The conversation behind me made my Kiwi heart swell with pride, especially when I detected the broad Aussie accents of the middle-aged couple.

“I never expected the trip to be quite so spectacular,” the woman said.

“Bloody bonzer,” was the reply from her husband.

We were disembarking from the TranzAlpine train in Greymouth after a five-hour journey from Christchurch.

The TranzAlpine at Christchurch Railway Station. Photo supplied

It was a sparkling clear spring day with a fresh coating of snow on the Alps so the Aussie couple had just witnessed perfection. There were many faces aglow, mainly foreign, after the trip.
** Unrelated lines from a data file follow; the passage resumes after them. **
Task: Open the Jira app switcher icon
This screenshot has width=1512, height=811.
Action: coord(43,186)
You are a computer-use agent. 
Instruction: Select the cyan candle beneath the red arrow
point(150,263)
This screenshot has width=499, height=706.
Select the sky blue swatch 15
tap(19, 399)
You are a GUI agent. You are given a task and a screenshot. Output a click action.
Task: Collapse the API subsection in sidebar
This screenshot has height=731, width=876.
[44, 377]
That morning, on the dot of 8.15am, the train glided smoothly out of the station. The twin diesel locomotives pulling the 10 or so carriages quickly gathered speed as we whizzed through suburban Christchurch at the start of the journey from the Pacific Ocean on the east coast of the South Island to the Tasman Sea on the West Coast.
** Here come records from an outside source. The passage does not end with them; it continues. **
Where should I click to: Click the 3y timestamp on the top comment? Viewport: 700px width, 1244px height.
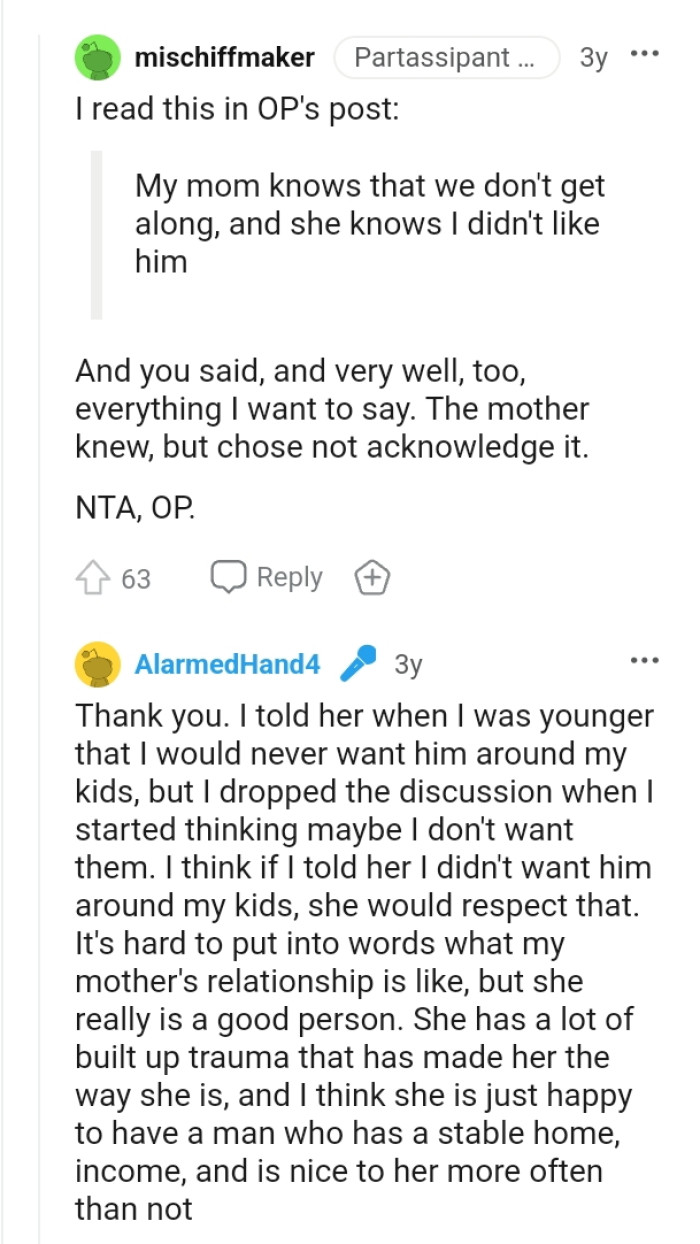(x=594, y=58)
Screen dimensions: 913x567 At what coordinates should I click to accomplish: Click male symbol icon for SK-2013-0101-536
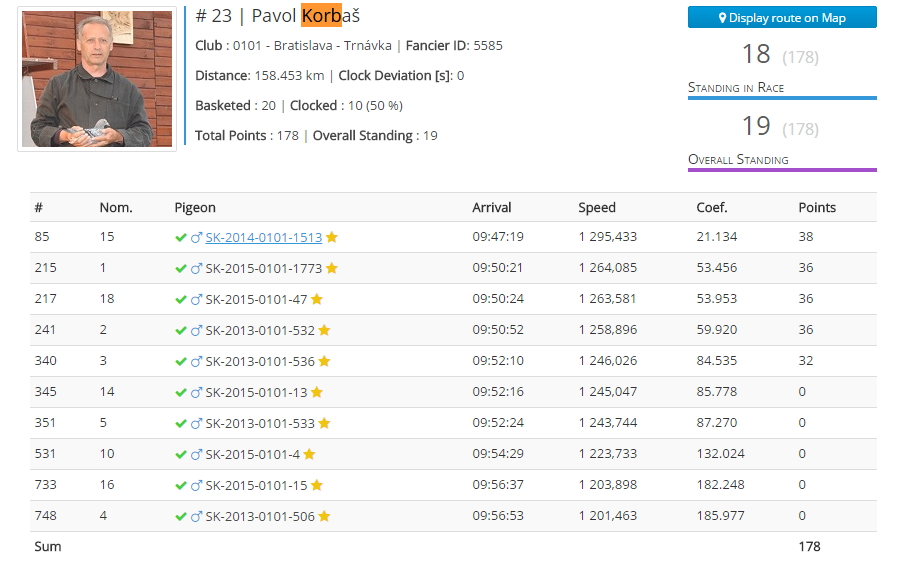(x=196, y=362)
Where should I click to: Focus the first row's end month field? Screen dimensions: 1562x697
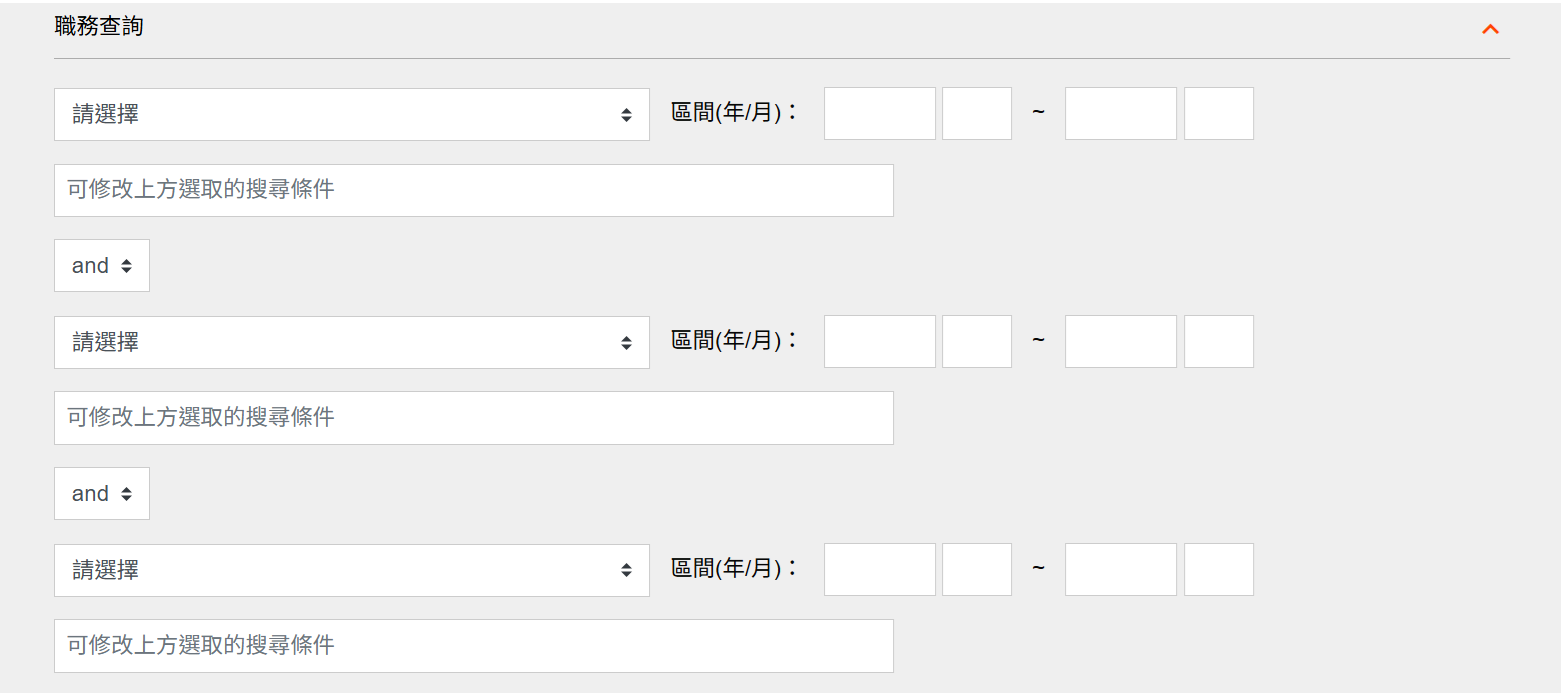[1218, 113]
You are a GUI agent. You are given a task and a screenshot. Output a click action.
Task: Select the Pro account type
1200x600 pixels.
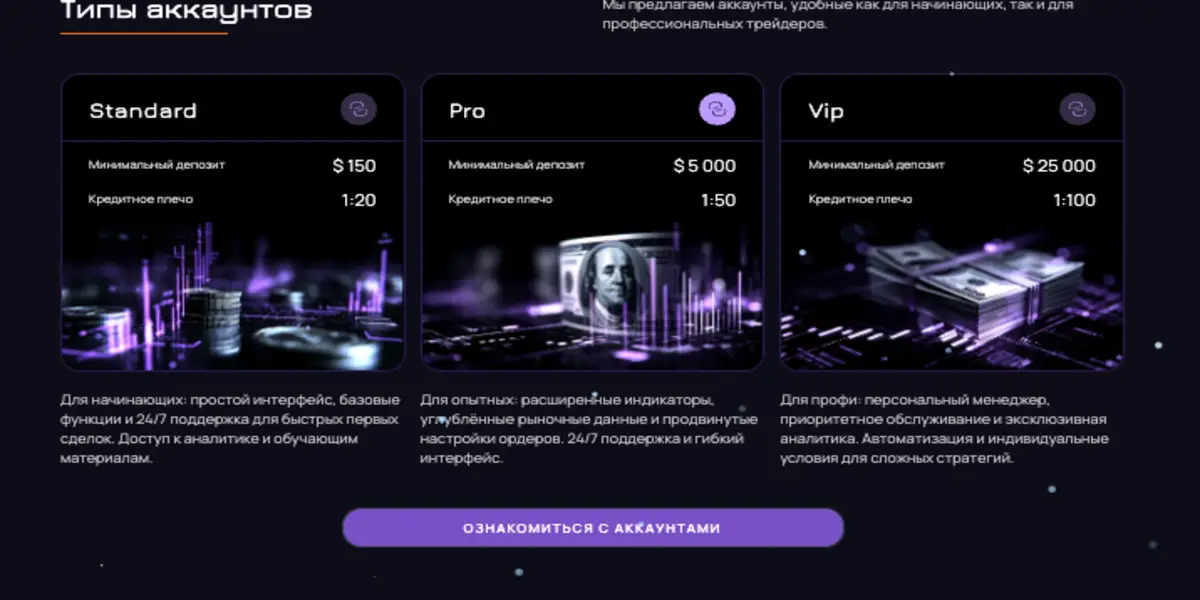point(466,110)
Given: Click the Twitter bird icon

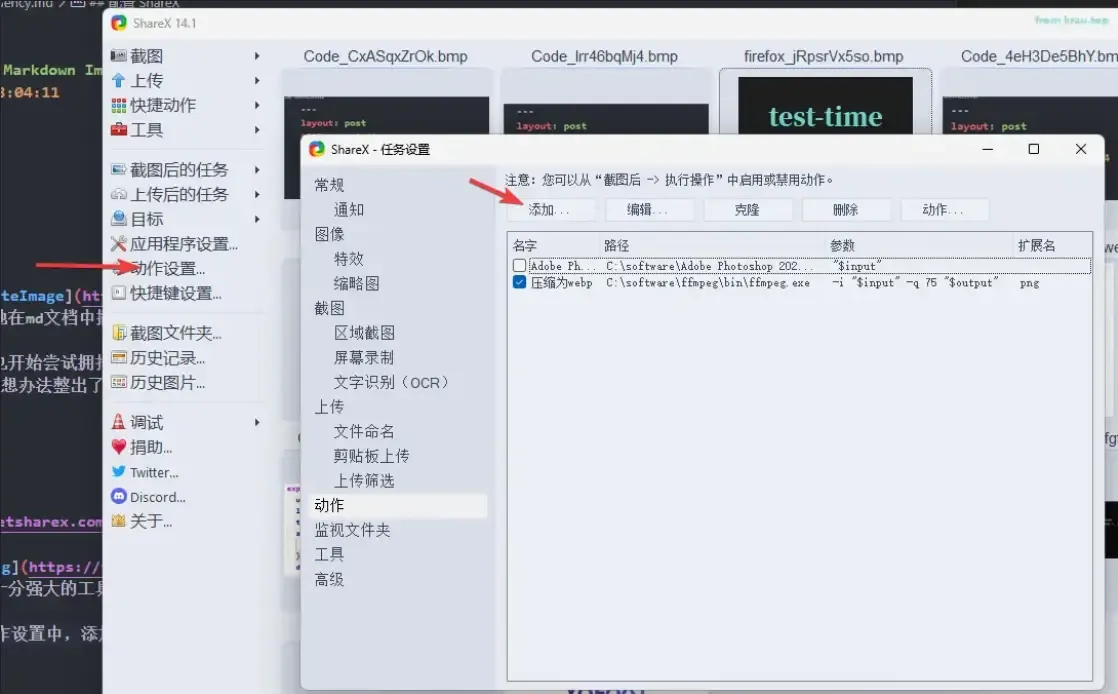Looking at the screenshot, I should tap(119, 472).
The open-air viewing carriage on the TranzAlpine

Most of the passengers were content to sit in their comfortable seats beside the huge panoramic windows watching the ever-changing landscape flicker by, but I joined a handful of puffer-jacket-clad folk who braved the blustery, dusty and decidedly chilly conditions in the open-air observation car at the rear of the train.